I read the following sentence:
We can defer a resolution, but not a decision.
...and I would like to know what the differences are between "decision" and "resolution" in that context.
A resolution would indicate that the problem is solved:
1. a formal expression of opinion or intention made, usually after voting, by a formal organization, a legislature, a club, or other group.
A decision could be the same as a resolution (that is, it solves the problem) but it could also be just a plan to move forward. So, while they can mean the same thing, a decision has broader meaning than a resolution:
1. the act or process of deciding; determination, as of a question or doubt, by making a judgment: They must make a decision between these two contestants.
To bring it back to the question: a decision could be made to speak to an expert about the problem, do some further research, or to leave the problem for a few days. The resolution to the problem will be the final solution.
In this context, a decision is the act of making up your mind. However, a resolution is:
So once a group makes a decision, they can pass formal expression with a resolution. The sentence is saying that the group needs to make up its mind now, though they can release an official statement later.

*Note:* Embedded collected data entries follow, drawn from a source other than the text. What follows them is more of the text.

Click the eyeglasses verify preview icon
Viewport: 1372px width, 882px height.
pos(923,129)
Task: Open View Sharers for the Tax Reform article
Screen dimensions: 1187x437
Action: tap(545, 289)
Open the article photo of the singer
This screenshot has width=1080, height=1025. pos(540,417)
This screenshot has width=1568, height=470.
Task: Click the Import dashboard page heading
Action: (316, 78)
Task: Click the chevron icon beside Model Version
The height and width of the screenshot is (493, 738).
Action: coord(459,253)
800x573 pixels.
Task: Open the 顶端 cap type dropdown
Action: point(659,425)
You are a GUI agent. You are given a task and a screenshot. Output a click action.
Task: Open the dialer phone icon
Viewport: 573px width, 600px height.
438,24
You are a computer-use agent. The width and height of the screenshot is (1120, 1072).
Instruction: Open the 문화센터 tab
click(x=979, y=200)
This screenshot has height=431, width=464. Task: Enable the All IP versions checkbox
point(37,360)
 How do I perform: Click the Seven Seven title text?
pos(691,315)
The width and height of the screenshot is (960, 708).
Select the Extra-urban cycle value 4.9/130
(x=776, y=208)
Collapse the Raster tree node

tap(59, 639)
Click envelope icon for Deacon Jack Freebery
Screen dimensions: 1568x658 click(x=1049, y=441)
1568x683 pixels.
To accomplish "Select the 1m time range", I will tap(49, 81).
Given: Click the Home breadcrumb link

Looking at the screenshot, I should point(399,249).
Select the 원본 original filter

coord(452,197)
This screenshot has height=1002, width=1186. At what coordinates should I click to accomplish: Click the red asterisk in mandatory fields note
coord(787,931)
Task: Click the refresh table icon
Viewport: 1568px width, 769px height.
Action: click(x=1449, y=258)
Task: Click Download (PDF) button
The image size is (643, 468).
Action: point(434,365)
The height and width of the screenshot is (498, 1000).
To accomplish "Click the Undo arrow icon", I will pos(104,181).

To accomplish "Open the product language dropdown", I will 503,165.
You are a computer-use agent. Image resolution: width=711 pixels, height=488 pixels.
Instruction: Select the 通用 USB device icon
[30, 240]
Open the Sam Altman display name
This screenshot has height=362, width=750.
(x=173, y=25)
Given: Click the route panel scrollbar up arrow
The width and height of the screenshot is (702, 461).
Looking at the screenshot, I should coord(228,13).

I seek psychological difference pertaing to self-control and pedagogical questions rather than economical and juridical ones. I suppose the difference isn't small from the introspectional point of view. The resolution is more fixed, more definitive and less alternative sentencesed than decision. Examples: I'm resolved to stop smoking or to leave this country (without stating where). I would say every resolution has a binary character: only two alternatives — action and non-action). If anybody "discovers" the concept of will to introduce it into the psychological theory of decision, he has to distinguish between decision and resolution without any doubt.